こだわりぬいた釜炒り

02 月 22 日



掻き手

「お茶ってものすごくナイーブで、手摘みをすると言っても、ぽきっと折り方で恐ろしく品質が違ってしまう。爪が入ったら、切り口がどんなにちゃんとしても、酸化が進んでしまう。摘み手さんのうまいへたが出てしまうんです。釜での炒り方もそう。状況によって味も香りも全部かわる、成分がかわる。変化が速いし、摘み方、時間、炒り方、両方の掛け算をすると、ものすごくいろんなものが出来てくる。それが難しいところで、最高の魅力だと思っています」。

カマボコ型の畝(うね)に整えられた改良品種がどこまでも広がり、遅霜の対策のためにだけ設置されたファンが電信柱のように林立する茶畑を、大型の乗用の摘採機で進んでいくのが現代のお茶摘み。ところが国友農園の自然生えのお茶畑は、機械で茶摘みすることを想定していない。自然生えの茶を株に仕立てるのだから、一般によく見かける一直線の畝になるワケがないし、大きさ、形、密度、生育スピードのすべてがバラバラなヤマチャでは、茶の芽の出方に合わせて、人間の目で選びながら摘むよりほかに方法がない。人間の都合が存在しないのだ。

機械での刈取りと比べたら、手摘みは雲泥の差で効率が悪いが、品質も雲泥の差になる。機械では、味に影響する茎や硬い葉の混入も多少は目をつぶる。刈った葉は大きさがまちまちになるので、その後の熱処理や乾燥がばらついて、これも劣化の原因になる。効率は悪くても、品質なら手摘みが最上なのだ。タイミングも微妙で、國友さんによれば、一芯二葉では早すぎ、三葉目が大きくなりすぎないタイミングが良いという。ただし摘み手のウデが問われる。短時間で加工する必要があるので、大人数を動員できないと、これも劣化の原因になるので、簡単ではない。

焼畑で開墾した斜面に挿し木でヤマチャを植えた、小倉山挿し木園

焼畑で開墾した斜面に挿し木でヤマチャを植えた、小倉山挿し木園



◆山のお茶の香りを釜炒り茶で

国友農園のお茶は、釜炒り茶だ。工場には、少し傾斜した直径90センチほどの鉄の釜が5つ据えられている。お茶の時期になればこれを2人1組で、ていねいに炒り上げていく。回転するカギ手をつけて自動化する方法もあるが、國友さんは、ここでも手仕事にこだわった。
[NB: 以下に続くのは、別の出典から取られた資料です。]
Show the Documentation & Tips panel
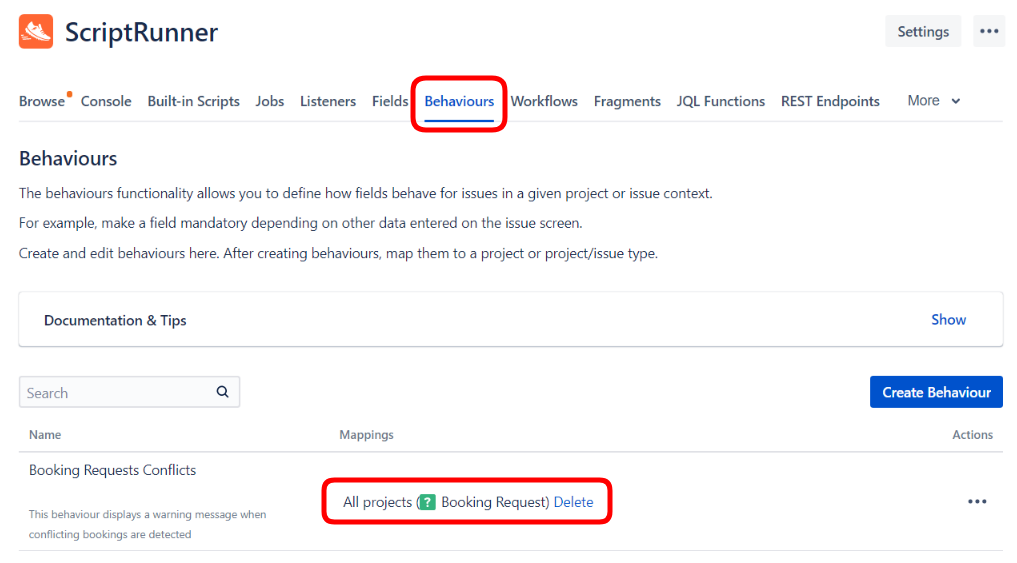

時間と水蒸気の量さえ合っていれば、均一に、連続的に仕上がっていく蒸し製の製茶機械の操作は、業界で「蒸してポン!」と言われるほど簡単、と聞いたことがある。その効率はさすがのものだが、それではせっかくの自然生えのヤマチャの香気が飛んでしまう。蒸してはだめ。大陸でも日本でも、煎茶でも烏龍茶でも、茶に香りを求めるなら、釜で炒るのが最上だ。

「機械なら焦げてしまうような高温で炒り上げる。うちは経験で学んでいきましたが、ここは度胸でばりばり押し付ける。焦げるのを恐れて低温にすればムレたような香りになる。かといって単純な高温で回しては、焦げる。葉の中に熱を貯めて、いかに短い時間に葉温を上げるかがポイントになります。人間の感覚を総動員して、神経を集中して、手で炒らないと。このやり方は誰もまねできないと思います」。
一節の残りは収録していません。